>> start Data supplied
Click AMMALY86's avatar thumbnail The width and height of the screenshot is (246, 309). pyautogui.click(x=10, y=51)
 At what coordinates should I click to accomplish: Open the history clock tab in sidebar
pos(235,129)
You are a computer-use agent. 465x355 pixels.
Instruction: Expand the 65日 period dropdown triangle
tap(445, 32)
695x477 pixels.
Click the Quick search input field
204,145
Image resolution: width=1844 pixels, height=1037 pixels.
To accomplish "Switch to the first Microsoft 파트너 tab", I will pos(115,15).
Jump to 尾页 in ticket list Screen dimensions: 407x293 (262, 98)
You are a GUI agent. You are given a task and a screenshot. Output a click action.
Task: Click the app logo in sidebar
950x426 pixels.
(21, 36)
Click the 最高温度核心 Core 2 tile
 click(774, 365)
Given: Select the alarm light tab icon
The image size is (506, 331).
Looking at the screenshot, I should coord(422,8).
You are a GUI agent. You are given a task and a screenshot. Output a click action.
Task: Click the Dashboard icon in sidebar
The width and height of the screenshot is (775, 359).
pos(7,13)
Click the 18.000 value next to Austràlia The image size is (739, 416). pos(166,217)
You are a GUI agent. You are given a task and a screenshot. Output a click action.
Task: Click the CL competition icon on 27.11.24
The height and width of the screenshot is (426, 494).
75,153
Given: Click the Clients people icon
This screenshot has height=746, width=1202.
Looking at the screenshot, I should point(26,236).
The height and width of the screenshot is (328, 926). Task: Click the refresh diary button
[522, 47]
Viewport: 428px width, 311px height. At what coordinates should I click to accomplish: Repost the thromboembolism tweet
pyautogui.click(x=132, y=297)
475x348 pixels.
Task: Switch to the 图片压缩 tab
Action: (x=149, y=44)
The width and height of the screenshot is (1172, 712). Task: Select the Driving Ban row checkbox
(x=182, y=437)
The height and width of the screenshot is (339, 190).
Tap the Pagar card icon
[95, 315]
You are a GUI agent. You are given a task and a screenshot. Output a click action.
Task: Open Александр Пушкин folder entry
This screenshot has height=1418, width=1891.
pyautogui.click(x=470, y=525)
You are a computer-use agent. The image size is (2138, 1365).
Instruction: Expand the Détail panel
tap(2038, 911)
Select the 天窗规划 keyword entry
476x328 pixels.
>> end Data supplied
Written instruction:
Reproduce every entry above word for word, keeping the same order and line breaks.

Answer to the task:
Click AMMALY86's avatar thumbnail The width and height of the screenshot is (246, 309). pyautogui.click(x=10, y=51)
 At what coordinates should I click to accomplish: Open the history clock tab in sidebar
pos(235,129)
You are a computer-use agent. 465x355 pixels.
Instruction: Expand the 65日 period dropdown triangle
tap(445, 32)
695x477 pixels.
Click the Quick search input field
204,145
Image resolution: width=1844 pixels, height=1037 pixels.
To accomplish "Switch to the first Microsoft 파트너 tab", I will pos(115,15).
Jump to 尾页 in ticket list Screen dimensions: 407x293 (262, 98)
You are a GUI agent. You are given a task and a screenshot. Output a click action.
Task: Click the app logo in sidebar
950x426 pixels.
(21, 36)
Click the 最高温度核心 Core 2 tile
 click(774, 365)
Given: Select the alarm light tab icon
The image size is (506, 331).
Looking at the screenshot, I should coord(422,8).
You are a GUI agent. You are given a task and a screenshot. Output a click action.
Task: Click the Dashboard icon in sidebar
The width and height of the screenshot is (775, 359).
pos(7,13)
Click the 18.000 value next to Austràlia The image size is (739, 416). pos(166,217)
You are a GUI agent. You are given a task and a screenshot. Output a click action.
Task: Click the CL competition icon on 27.11.24
The height and width of the screenshot is (426, 494).
75,153
Given: Click the Clients people icon
This screenshot has height=746, width=1202.
Looking at the screenshot, I should point(26,236).
The height and width of the screenshot is (328, 926). Task: Click the refresh diary button
[522, 47]
Viewport: 428px width, 311px height. At what coordinates should I click to accomplish: Repost the thromboembolism tweet
pyautogui.click(x=132, y=297)
475x348 pixels.
Task: Switch to the 图片压缩 tab
Action: (x=149, y=44)
The width and height of the screenshot is (1172, 712). Task: Select the Driving Ban row checkbox
(x=182, y=437)
The height and width of the screenshot is (339, 190).
Tap the Pagar card icon
[95, 315]
You are a GUI agent. You are given a task and a screenshot. Output a click action.
Task: Open Александр Пушкин folder entry
This screenshot has height=1418, width=1891.
pyautogui.click(x=470, y=525)
You are a computer-use agent. The image size is (2138, 1365).
Instruction: Expand the Détail panel
tap(2038, 911)
Select the 天窗规划 keyword entry
476x328 pixels.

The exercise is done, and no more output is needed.